Fig. 1. Effect of glycaemic traits on the risk of anorexia nervosa.

a Forest plot of the IVW estimates of the relationship between glycaemic exposures and anorexia nervosa. The estimates represent an odds ratio (OR) per unit increase in the exposure, with the error bars denoting the 95% confidence interval. The glycaemic exposures were as follows: fasting insulin, fasting glucose. glycated haemoglobin (HbA1c (all)), and a subset of glycaemic glycaeted haemoglobin lead SNPs.

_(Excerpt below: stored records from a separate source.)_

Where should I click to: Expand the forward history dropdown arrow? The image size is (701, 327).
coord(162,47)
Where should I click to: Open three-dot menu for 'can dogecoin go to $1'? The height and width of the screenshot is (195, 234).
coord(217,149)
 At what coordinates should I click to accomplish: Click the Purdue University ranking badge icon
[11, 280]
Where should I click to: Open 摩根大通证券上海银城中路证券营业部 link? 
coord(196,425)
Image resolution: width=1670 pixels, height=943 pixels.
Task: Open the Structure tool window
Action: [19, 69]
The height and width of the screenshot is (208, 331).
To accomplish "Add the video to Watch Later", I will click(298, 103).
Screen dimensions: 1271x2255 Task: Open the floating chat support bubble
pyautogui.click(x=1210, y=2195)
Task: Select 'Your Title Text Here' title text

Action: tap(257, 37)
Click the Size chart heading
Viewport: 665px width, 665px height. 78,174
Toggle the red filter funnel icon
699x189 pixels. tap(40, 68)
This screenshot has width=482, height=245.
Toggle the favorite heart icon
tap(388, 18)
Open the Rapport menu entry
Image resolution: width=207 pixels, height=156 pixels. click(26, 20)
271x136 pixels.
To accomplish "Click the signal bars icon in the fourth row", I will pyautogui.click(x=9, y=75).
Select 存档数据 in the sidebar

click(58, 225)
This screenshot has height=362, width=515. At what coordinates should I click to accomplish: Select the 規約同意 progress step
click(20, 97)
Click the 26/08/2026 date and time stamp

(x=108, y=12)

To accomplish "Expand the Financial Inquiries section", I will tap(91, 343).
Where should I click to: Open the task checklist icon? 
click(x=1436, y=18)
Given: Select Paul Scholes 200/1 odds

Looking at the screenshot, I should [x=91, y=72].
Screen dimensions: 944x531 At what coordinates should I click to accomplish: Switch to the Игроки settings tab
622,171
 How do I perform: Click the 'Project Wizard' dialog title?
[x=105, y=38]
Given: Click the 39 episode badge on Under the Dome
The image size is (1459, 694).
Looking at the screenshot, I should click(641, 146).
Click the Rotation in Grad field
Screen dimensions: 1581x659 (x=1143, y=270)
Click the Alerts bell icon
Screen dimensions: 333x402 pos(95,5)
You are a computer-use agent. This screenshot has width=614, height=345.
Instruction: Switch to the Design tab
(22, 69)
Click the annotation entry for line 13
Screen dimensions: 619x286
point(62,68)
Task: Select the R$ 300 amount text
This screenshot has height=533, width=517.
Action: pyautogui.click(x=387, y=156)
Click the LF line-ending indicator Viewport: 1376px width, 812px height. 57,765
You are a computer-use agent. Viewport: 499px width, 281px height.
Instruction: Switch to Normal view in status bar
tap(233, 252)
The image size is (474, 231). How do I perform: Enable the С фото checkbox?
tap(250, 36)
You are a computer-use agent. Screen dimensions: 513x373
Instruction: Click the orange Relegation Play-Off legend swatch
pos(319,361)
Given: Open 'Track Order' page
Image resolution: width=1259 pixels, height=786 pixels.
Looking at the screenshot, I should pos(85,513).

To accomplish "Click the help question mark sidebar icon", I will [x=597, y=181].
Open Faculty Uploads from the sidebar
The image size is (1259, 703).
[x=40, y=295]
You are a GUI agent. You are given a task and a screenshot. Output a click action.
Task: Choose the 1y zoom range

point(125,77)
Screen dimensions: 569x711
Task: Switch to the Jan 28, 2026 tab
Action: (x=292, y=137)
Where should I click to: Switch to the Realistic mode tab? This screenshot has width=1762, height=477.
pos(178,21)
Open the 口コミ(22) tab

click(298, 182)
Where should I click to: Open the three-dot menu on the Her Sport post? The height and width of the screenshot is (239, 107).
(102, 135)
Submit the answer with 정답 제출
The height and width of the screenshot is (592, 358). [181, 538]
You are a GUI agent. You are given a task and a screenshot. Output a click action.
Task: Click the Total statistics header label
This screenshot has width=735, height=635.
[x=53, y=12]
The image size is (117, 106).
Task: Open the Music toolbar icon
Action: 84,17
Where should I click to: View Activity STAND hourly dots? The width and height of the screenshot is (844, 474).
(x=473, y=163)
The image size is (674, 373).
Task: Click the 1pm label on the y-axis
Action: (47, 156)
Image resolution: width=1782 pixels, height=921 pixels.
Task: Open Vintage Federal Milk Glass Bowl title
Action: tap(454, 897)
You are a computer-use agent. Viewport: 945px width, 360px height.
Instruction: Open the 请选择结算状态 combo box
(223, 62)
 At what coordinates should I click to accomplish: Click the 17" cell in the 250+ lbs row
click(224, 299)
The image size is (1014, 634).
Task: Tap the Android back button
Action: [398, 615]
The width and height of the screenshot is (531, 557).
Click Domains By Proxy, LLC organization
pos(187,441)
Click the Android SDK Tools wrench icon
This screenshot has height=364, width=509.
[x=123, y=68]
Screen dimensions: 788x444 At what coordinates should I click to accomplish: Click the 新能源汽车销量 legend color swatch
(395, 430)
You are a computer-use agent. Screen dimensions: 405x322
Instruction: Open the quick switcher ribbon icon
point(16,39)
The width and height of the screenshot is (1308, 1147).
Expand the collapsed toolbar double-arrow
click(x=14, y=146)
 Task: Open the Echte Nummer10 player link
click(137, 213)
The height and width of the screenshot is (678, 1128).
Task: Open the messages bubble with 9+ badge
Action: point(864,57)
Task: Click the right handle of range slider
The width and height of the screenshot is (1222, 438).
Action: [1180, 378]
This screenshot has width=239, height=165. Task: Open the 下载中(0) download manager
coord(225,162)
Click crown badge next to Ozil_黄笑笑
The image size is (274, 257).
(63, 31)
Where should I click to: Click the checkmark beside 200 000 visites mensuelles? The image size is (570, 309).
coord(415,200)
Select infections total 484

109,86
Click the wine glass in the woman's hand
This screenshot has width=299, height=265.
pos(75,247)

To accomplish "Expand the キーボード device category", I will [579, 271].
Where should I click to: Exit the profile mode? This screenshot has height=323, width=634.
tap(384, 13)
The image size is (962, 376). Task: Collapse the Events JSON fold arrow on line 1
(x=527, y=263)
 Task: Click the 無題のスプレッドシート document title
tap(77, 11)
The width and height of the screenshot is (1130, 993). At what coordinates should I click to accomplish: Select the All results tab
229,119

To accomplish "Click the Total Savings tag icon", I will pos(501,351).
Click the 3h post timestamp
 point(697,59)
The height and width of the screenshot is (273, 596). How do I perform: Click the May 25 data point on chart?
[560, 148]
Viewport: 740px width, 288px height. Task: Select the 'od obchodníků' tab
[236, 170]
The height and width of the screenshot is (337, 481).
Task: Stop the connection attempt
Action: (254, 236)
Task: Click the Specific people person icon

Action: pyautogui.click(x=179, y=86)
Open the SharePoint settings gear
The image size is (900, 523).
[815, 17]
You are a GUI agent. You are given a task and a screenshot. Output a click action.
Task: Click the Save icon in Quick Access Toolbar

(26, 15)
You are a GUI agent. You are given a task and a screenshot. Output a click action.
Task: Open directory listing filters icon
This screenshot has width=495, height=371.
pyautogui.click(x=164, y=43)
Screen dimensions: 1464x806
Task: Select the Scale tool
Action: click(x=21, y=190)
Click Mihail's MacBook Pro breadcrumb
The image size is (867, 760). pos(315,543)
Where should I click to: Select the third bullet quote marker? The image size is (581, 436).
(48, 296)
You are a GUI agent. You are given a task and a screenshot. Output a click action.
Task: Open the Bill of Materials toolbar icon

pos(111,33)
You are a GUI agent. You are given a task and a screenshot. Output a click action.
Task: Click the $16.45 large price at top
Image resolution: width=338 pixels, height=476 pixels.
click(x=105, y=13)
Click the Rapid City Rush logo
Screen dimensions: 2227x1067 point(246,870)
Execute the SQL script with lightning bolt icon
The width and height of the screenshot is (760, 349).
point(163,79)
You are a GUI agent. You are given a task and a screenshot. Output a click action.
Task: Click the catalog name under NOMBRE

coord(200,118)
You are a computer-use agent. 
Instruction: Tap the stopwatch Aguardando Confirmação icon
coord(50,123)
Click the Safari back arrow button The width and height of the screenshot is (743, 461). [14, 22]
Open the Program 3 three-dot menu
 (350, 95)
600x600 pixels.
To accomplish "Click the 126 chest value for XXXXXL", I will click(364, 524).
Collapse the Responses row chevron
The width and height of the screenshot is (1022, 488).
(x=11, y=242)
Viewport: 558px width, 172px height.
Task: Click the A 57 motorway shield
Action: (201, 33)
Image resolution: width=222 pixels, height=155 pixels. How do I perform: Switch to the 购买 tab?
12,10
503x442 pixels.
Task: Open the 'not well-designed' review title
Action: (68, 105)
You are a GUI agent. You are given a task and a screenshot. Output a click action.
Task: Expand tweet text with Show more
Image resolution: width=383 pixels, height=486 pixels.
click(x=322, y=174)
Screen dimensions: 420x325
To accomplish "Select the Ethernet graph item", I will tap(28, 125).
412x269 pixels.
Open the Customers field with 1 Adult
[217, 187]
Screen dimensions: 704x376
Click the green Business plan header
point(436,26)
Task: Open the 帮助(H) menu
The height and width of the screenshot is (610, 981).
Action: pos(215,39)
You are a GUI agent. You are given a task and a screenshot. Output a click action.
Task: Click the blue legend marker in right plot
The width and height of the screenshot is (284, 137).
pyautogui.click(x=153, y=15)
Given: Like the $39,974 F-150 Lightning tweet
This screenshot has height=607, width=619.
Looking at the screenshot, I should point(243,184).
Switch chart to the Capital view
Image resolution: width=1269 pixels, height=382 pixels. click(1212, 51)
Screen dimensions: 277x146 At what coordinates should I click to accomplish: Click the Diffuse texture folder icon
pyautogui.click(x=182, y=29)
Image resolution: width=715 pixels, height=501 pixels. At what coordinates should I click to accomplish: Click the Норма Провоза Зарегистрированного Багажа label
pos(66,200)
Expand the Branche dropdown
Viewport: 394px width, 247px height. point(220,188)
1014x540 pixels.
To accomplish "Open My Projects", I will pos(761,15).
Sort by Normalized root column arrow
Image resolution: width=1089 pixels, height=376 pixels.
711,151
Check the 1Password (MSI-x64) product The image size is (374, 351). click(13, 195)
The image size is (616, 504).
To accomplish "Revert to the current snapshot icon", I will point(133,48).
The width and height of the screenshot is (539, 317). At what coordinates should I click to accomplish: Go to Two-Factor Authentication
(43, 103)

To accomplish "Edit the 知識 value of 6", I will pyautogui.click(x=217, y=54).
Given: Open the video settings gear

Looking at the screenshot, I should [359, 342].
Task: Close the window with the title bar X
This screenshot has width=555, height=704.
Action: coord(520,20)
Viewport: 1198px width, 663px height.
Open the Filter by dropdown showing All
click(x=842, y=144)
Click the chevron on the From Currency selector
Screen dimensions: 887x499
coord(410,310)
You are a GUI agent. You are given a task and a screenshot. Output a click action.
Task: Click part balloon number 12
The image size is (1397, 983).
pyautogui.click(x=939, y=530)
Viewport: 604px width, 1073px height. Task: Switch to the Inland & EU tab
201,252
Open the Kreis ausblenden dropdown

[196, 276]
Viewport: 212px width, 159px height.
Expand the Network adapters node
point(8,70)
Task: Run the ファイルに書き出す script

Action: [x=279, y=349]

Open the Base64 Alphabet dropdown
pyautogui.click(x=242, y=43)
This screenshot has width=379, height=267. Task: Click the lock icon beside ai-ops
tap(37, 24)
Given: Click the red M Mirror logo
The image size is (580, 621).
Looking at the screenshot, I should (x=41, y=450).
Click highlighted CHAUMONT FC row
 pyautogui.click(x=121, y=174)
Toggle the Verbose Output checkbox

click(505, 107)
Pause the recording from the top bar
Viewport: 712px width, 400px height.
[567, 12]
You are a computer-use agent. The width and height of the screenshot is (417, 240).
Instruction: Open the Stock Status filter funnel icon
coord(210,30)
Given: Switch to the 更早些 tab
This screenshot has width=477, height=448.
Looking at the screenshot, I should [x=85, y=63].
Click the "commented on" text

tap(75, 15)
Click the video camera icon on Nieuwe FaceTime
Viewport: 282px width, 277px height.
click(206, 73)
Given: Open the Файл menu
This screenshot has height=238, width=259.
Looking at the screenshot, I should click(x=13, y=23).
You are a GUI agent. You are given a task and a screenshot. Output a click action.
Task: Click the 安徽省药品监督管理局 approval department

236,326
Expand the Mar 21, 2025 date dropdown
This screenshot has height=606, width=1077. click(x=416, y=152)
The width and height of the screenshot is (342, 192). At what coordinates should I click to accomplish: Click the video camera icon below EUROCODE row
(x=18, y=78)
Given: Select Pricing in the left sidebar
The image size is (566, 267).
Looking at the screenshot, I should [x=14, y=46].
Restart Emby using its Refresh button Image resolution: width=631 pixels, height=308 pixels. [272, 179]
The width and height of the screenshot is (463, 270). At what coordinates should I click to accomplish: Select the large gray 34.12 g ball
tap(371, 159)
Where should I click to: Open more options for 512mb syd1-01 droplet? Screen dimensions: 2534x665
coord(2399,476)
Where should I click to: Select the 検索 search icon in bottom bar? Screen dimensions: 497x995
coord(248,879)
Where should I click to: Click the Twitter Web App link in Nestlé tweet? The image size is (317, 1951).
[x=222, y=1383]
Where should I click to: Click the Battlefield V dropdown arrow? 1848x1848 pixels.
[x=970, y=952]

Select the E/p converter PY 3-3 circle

There was a significant protective effect of fasting insulin on anorexia nervosa after the application of multiple testing correction, and thus, that estimate is shaded orange. b Comparison of the IV-exposure association effect size for fasting insulin instrumental variables with, and without, phenotypic covariation for body mass index (BMI). The two panels plot the beta estimate of the 14 SNP-fasting insulin associations (error bars are 95% confidence interval) derived from the GWAS with or without adjustment for BMI. IV-estimates highlighted green were associated with fasting insulin at genome-wide significance (P < 5 × 10⁻⁸) irrespective of BMI adjustment (“both GW sig”), whilst red shaded SNP-exposure effects were only significant upon covariation for BMI. c Sensitivity analyses of BMI adjusted and unadjusted fasting insulin instrumental variables. We defined the instrumental variables for fasting insulin as follows: all IVs unadjusted for BMI, all IVs adjusted for BMI, IVs significant irrespective of BMI (stable IVs – estimates with and without BMI adjustment used). The forest plot denotes three MR estimators (IVW, weighted median, and weighted mode) using each of these IV subsets; each point represents the odds ratio for anorexia nervosa per natural log transformed pmol/L fasting insulin.